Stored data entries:
Start of Block
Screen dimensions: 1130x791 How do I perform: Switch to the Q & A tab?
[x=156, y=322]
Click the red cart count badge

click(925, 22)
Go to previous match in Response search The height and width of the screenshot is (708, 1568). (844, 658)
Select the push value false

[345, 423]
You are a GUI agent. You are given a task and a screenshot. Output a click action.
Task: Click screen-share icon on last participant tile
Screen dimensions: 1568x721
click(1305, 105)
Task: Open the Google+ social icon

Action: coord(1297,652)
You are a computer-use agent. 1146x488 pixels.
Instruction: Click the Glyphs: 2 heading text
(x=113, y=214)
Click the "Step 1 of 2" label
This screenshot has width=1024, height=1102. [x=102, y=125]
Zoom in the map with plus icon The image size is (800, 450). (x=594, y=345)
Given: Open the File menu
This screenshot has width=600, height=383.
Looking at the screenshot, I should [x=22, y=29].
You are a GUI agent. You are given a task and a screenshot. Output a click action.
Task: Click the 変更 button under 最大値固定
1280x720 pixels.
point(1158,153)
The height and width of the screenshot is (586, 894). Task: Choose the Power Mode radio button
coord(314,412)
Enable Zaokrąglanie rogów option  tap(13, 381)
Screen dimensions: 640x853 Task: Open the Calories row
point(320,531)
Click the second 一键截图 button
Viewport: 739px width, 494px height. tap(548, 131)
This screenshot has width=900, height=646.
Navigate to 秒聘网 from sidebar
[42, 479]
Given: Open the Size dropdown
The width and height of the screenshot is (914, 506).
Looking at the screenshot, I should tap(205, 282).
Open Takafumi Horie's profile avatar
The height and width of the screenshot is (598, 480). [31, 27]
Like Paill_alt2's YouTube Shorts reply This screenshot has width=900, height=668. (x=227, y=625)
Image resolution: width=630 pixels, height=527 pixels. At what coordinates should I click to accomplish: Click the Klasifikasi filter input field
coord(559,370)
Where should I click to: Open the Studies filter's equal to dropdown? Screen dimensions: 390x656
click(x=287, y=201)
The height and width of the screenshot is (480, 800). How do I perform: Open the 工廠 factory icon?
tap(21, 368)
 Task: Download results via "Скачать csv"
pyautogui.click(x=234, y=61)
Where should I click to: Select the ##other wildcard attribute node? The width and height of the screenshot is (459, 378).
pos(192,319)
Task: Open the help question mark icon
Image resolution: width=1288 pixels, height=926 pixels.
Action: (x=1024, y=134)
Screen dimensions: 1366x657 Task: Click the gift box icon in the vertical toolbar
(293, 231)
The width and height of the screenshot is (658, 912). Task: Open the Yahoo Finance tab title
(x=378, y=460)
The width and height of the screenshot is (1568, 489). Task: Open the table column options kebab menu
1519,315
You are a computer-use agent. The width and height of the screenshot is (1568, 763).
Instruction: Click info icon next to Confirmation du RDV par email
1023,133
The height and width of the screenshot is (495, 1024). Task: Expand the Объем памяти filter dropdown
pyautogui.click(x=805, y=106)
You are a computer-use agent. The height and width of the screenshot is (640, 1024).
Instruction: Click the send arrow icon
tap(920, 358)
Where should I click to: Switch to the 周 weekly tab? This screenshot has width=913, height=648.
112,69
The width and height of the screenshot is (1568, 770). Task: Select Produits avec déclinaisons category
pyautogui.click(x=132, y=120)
End of Block
## YOUR OBJECTIVE
Once you find the line with "Task: Open the Google+ social icon" above, print it and every line after it up to and including the line with "Task: Click the 変更 button under 最大値固定", exactly as written and nothing else.

## EXERCISE SOLUTION
Task: Open the Google+ social icon

Action: coord(1297,652)
You are a computer-use agent. 1146x488 pixels.
Instruction: Click the Glyphs: 2 heading text
(x=113, y=214)
Click the "Step 1 of 2" label
This screenshot has width=1024, height=1102. [x=102, y=125]
Zoom in the map with plus icon The image size is (800, 450). (x=594, y=345)
Given: Open the File menu
This screenshot has width=600, height=383.
Looking at the screenshot, I should [x=22, y=29].
You are a GUI agent. You are given a task and a screenshot. Output a click action.
Task: Click the 変更 button under 最大値固定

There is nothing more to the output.